Parts of the exercise ::
(A) In the post about redeeming credit card rewards points, how many points would the bath scale with body composition scanner cost?
(B) Continue the post about redeeming credit card rewards points from the point where it ends.

Rewards Points – Buy Something Or Redeem for Cash?

I don’t use credit cards a lot, and haven’t had much experience with rewards cards.  But when Mr. A opened his business checking accounts in April 2009, he applied for and was given a rewards credit card.  As a “reward” for opening the account he was awarded with an initial 2500 points.  We were content to let the points sit there and build and in the 22 months he’s built up a lot of points.

50,091 to be exact.

I’ve visited the Rewards Center a couple of times, just to see what kinds of things are available.  I saw that he could buy gift cards from Home Depot, Best Buy, Target,  Outback Restaurant, Borders, and others, or he could buy all kinds of things like jewelry, alarm clocks, video games, televisions, vacation packages and more.  I was curious to see just what kind of point value he would be looking at and decided to check out two items.

The first thing I looked at was a Fujifilm FinePix JZ300 12 MP Digital Camera with 10x Wide Angle Optical Zoom and 2.7-Inch LCD (Silver).  Buying through the credit card rewards program it would cost 21,600 points.  A quick visit to Amazon and I find this specific model can be had for $119.95. So the point value on this purchase would be $0.0055.

A Homedics Bath Scale with Body Composition Scanner would cost 10,300 points, retailing at Amazon for $59.99. Point value would be $0.0058.

I thought the purchase of a gift card to Home Depot might be the best use of the money, as he could turn around and use it for business purchases so I decided to calculate the point value of the various gift cards.

Recorded data ::
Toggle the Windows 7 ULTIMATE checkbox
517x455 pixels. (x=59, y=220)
* * *
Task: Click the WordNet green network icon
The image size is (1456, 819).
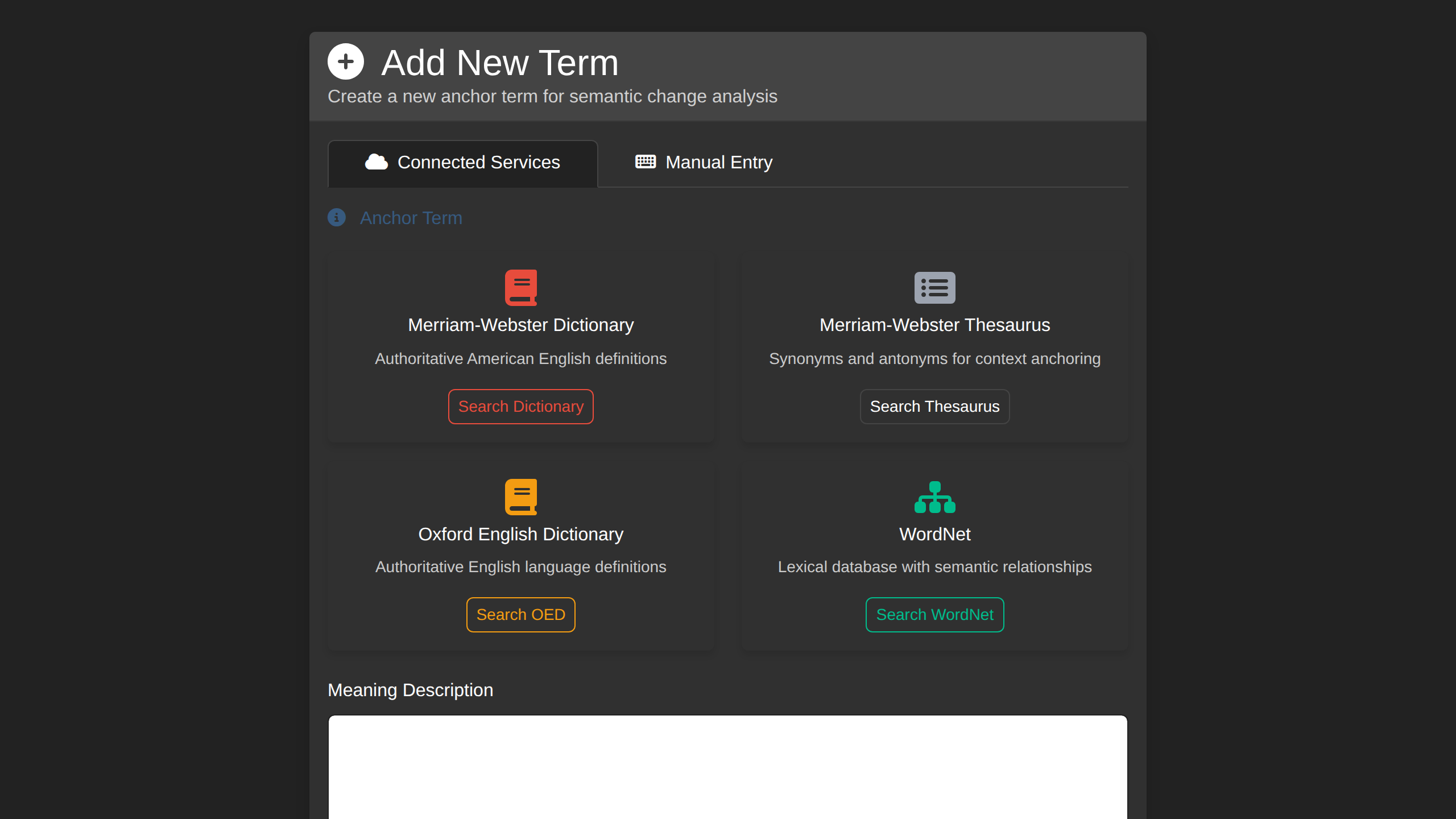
==
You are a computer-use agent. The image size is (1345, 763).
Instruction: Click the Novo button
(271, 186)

Final answers ::
(A) 10,300 points.

(B)
  • $25 gift cards cost 5000 points.  Essentially the point value at this level is $0.0050 or half of one cent.
  • $50 gift cards cost 7500 points, with point value of $0.0066.
  • $100 gift cards cost 12500 points, with point value of $0.0080.
  • $200 gift cards cost 25000 points, with point value of $0.0080.
  • You can even get a $500 VISA Rewards Card to use anywhere, which will cost 50000 points, with a point value of $0.0083.

Next I compared the purchase of the gift cards versus taking the cash back reward.  Of course the larger the amount of the gift card, the less points it costs per dollar, but the best deal was hands down the cash back reward. For the cash back reward, the point value is $0.01.

Considering the cash back value of the points is one penny, looking back to two items I checked on Amazon I found that the camera would have cost an equivalent of $216.00.  The bath scale’s equivalent would have cost $103.00.  This convinced me that buying from the Rewards Store is probably always a bad idea.

The really interesting thing is if we bought something, ordered a gift card, or the VISA rewards card, it would have been shipped and in our hands in less than a week. However, since we chose to go with the cash back option, it takes 8-10 weeks to process.  And it isn’t actually “cash back” it will be applied to the credit card balance.

That’s okay.  Mr. A is having a bit of difficult with cash flow with his businesses right now so every dollar helps, and this $500 will be a big help even if it is going to take two to two and a half months to see that money back in the account.

Do you use rewards cards?  Have you ever bought from their Rewards Center?  Or do you always take the cash back?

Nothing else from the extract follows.